Ребята обследовали комнаты и в одной обнаружили старый топчан и некое подобие стола из досок и ржавых бочек. Бурик брезгливо стряхнул с топчана паутину и сел на краешек, а Добрыня снял свой рюкзак и водрузил на стол. Когда он развязал тесемки, чуткий буриков нос тут же уловил божественный запах колбасы и хлеба.
Такой предусмотрительности от Добрыни Бурик никак не ожидал. Появление еды в этом заброшенном месте само по себе было похоже на чудо. Дождь припустил сильнее, и из щели в потолке закапало. Но это не имело значения, после того как Добрыня молча протянул Бурику наспех сооруженный бутерброд.
- Спасибо, - сказал Бурик, и, откусив, от удовольствия закрыл глаза.
- Здóрово! - только и смог сказать он. - Вовремя же ты нашел это убежище!
Только сейчас Бурик сообразил, что еще немного - и они бы вымокли до нитки. От этой мысли холодная дрожь пробежала по телу.
- В жизни все и всегда происходит вовремя, - непонятно ответил Добрыня.
- Как это? - от удивления Бурик даже перестал жевать. Из щели полило сильнее, и несколько капель упало на стол. Казалось, полоска воды, текущая с потолка, отгораживает топчан, на котором сидели ребята, от пустого дома.
- Что же, по-твоему, выходит, что дождь подождал, пока мы придем сюда, и только потом начался? Но это полная ерунда.
Добрыня не ответил и лишь пожал плечами, глядя в окно. В прямоугольнике окна виднелось кривое, давно засохшее дерево с голыми, мокрыми ветками, старая рельсовая развязка с ручной стрелкой, вся проржавевшая. Вымытая дождем, она блестела, как новенькая. Немного поодаль темнела пустая будка. Тусклый серый свет и косая штриховка дождя делали эту картину в окне без рамы похожей на старинную гравюру.
- Ветер задул, - сказал Добрыня. - Дождь скоро кончится.
- А все же, - не унимался Бурик, - ты часто здесь бываешь?

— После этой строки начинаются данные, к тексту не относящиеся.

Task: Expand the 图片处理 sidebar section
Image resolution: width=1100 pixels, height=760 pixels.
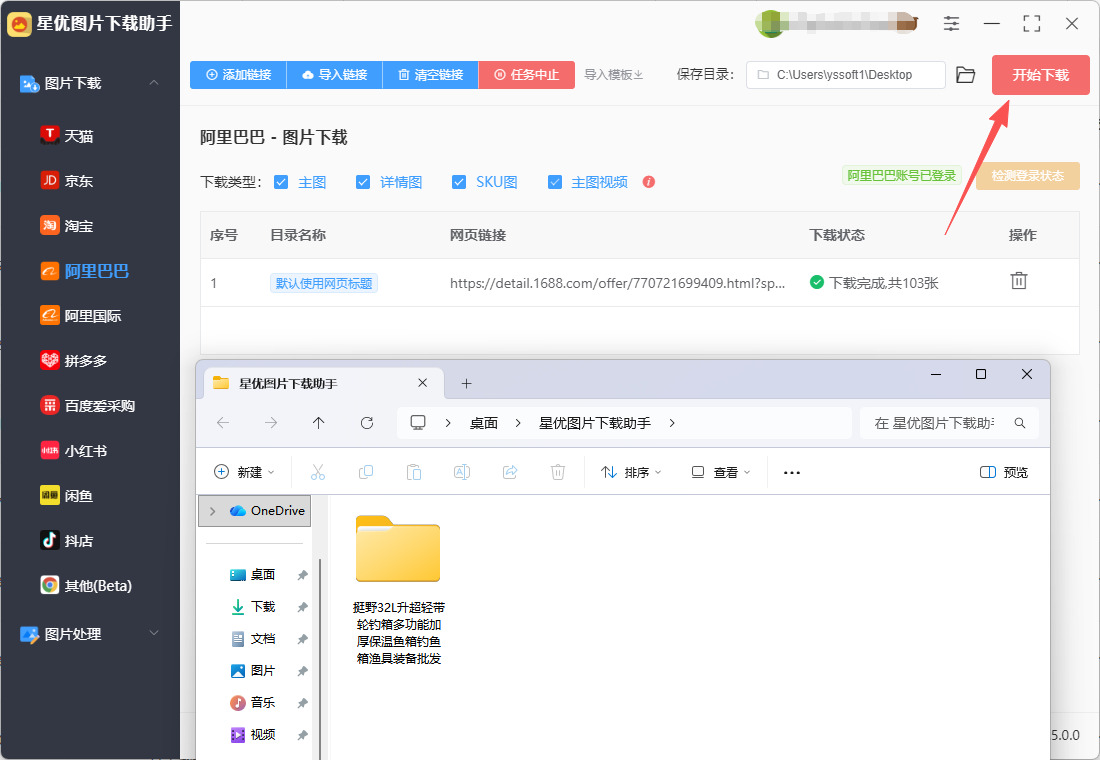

Я гляжу, ты хорошо знаешь эти места.
- Откуда? - удивился Добрыня. - Я тут впервые, как и ты.
- Ага, - не поверил Бурик. - И поэтому ты так уверенно привел нас в этот дом. Ладно врать-то!

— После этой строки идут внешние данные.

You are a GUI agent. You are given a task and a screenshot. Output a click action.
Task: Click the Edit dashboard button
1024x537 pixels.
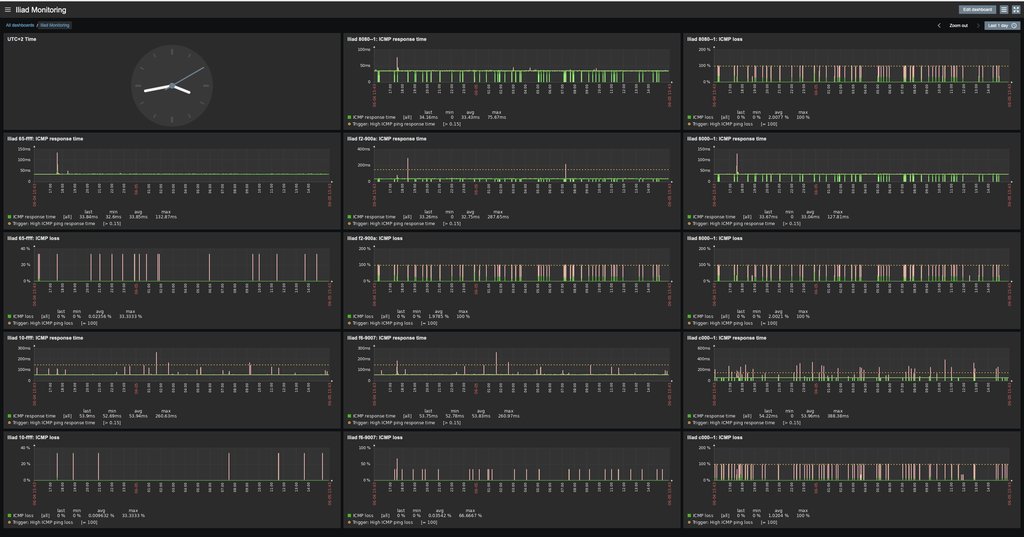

Добрыня вновь пожал плечами, что можно было понимать как "не хочешь - не верь". Нет, все-таки странный он какой-то - молчит все время, будто самый умный или больше всех знает.
Венеция, 1716 год
- Что случилось? - озадаченно спросил Карло. Антонио стоял перед раскрытой партитурой весь натянутый и взъерошенный. - Что с тобой?
- Не знаю, маэстро… Я вдруг испугался.
- Чего? Ведь ты же так хотел дирижировать этой мессой…
- Я и сейчас хочу. Больше всего на свете хочу! Просто я подумал, что… Они, конечно, все сыграют и споют. Но… если я пойму, что у меня не получается…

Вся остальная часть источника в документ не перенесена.